--- What to work on ---
(1) Answer these from the passage on Terebovlya:
(a) From which Old Ruthenian verb does the name "Terebovlya" derive, and what does it mean?
(b) Which king granted the settlement Magdeburg law in 1389?
(c) Who fought a fierce battle for the town against the Horde in 1515?
(2) Translate this sentence from the passage on Terebovlya into Spanish: "The construction of the castle contributed to the development of the settlement."
(3) Copy the passage on Terebovlya starting at "University of Warsaw" and ending at "and the castle.", swapping "steppe nomads" for "nomadic horsemen".

University of Warsaw

 

Terebovlya

 

The steep promontory, situated in the bifurcation of the Gnezna River and the Pechenya Stream, once among dense forests (after all, the name “Terebovlya” derives from the Old Ruthenian verb теребити – “to fell”), has great defensive qualities. Namely, it towers over its surroundings, while being accessible from one, north side only. It was probably the location of a stronghold that was one of major centres of Halych Ruthenia in the 11th and 12th centuries. At its foot, there developed an urban centre, which later became the Old Town of Terebovlya. In the 13th century, the importance of Terebovlya dwindled, and perhaps it was then that the town was invaded by the Mongols for the first time. The steppe nomads as well as their settled descendants, the Ottoman Turks, played a significant role in the history of the town and the castle.

In the middle of the 14th century, Red Ruthenia was taken over by Kazimierz the Great, King of Poland, and he consolidated his rule over this territory e.g. by building a wooden castle in place of the old stronghold of the Rostislaviches, which was to defend the nearby border with the Tatar and then Lithuanian Podolia. The construction of the castle contributed to the development of the settlement. In 1389, it was granted Magdeburg law by King Władysław Jagiełło, and about 30 years later, the New Town sprang up on the other bank of the Gnezna River. At that time, Terebovlya became an important administrative centre, namely, it was where courts for local noblemen took place and the castle became the seat of the royal starost. Several decades later, the neighbourhood of the Tatars made itself felt again. The invaders came near Terebovlya e.g. in 1453 and 1467. In 1515, Jan Tworowski, Field Hetman of the Crown (future Starost of Terebovlya), fought a fierce battle for the town against the Horde, and one year later, Marcin Kamieniecki, Voivode of Podolia, and Stanisław Lanckoroński, Starost of Kamyanets-Podilsky, caught there and crushed a Tatar unit returning from a raid.

--- Collected material ---

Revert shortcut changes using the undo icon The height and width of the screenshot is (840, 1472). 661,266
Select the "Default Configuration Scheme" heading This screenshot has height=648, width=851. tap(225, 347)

--- Answer set ---
(1)
(a) теребити, meaning "to fell"
(b) King Władysław Jagiełło
(c) Jan Tworowski, Field Hetman of the Crown (future Starost of Terebovlya)

(2) La construcción del castillo contribuyó al desarrollo del asentamiento.

(3)
University of Warsaw

 

Terebovlya

 

The steep promontory, situated in the bifurcation of the Gnezna River and the Pechenya Stream, once among dense forests (after all, the name “Terebovlya” derives from the Old Ruthenian verb теребити – “to fell”), has great defensive qualities. Namely, it towers over its surroundings, while being accessible from one, north side only. It was probably the location of a stronghold that was one of major centres of Halych Ruthenia in the 11th and 12th centuries. At its foot, there developed an urban centre, which later became the Old Town of Terebovlya. In the 13th century, the importance of Terebovlya dwindled, and perhaps it was then that the town was invaded by the Mongols for the first time. The nomadic horsemen as well as their settled descendants, the Ottoman Turks, played a significant role in the history of the town and the castle.